RECORDS FOR THIS EXERCISE =
+---+

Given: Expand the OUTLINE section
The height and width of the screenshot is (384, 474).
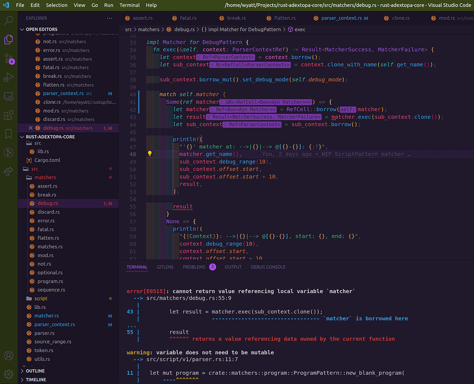Looking at the screenshot, I should [35, 371].

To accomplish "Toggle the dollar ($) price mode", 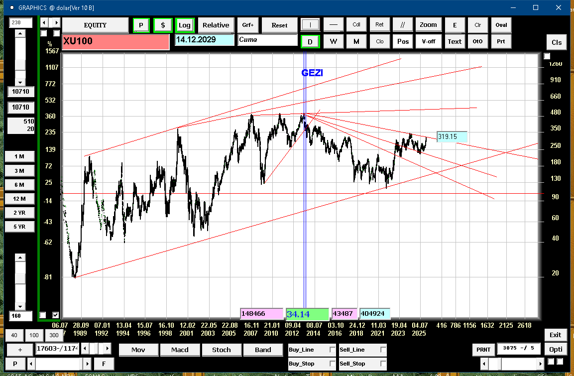I will [x=163, y=25].
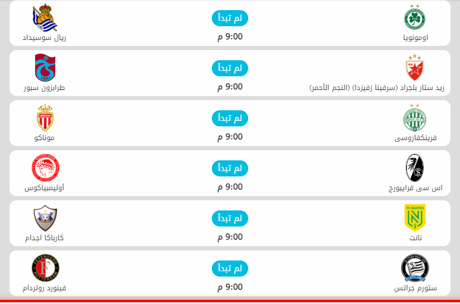Click the 9:00 م time in Trabzonspor match

tap(230, 87)
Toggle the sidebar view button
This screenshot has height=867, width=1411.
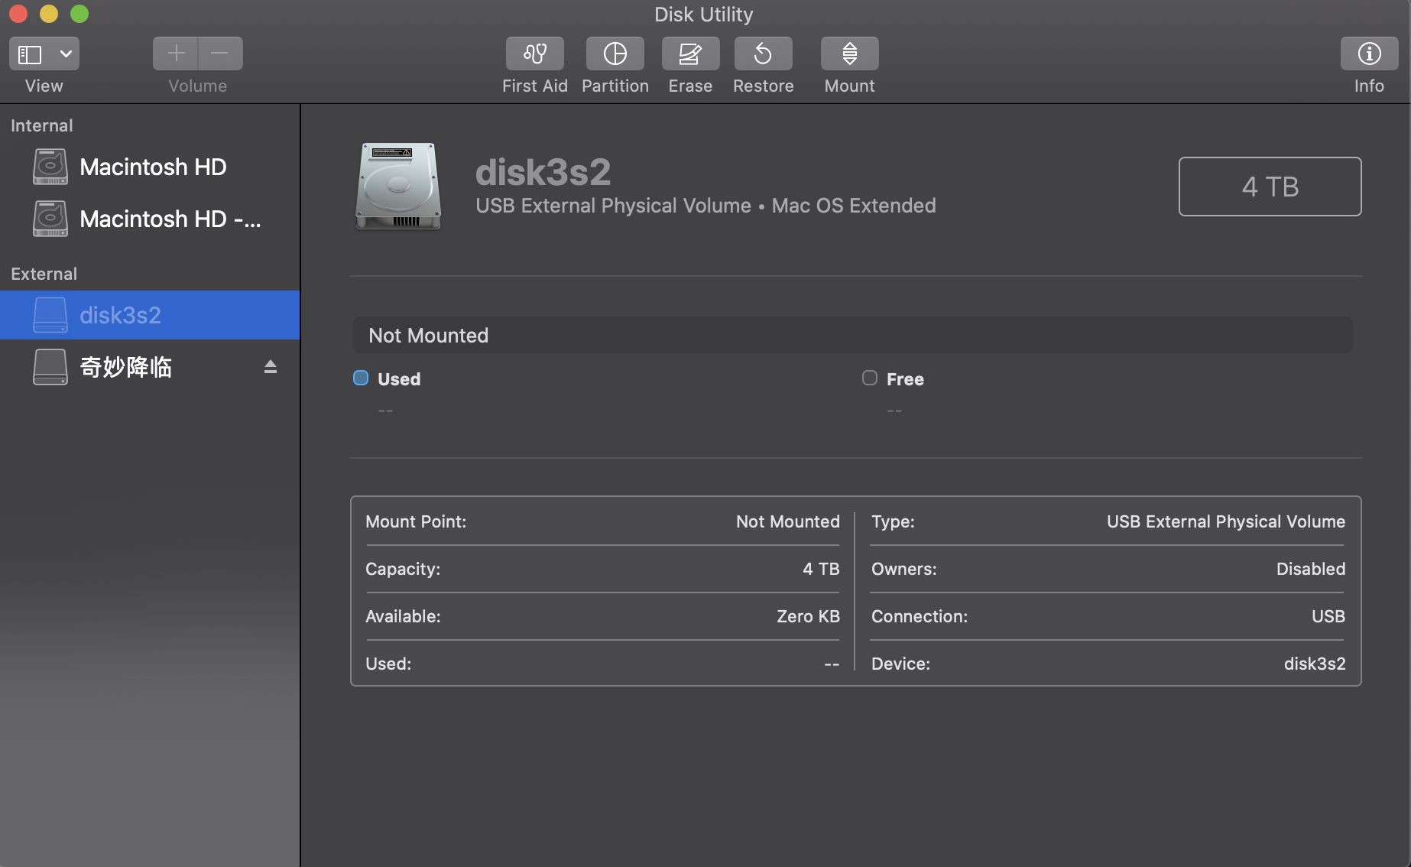(30, 54)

+---+

WHAT IS NEEDED = Reproduce exactly, and only, the lines from the one containing "Toggle the sidebar view button" through the last line of the records above, both included, leaving out any pictures.

TASK ANSWER =
Toggle the sidebar view button
This screenshot has height=867, width=1411.
(30, 54)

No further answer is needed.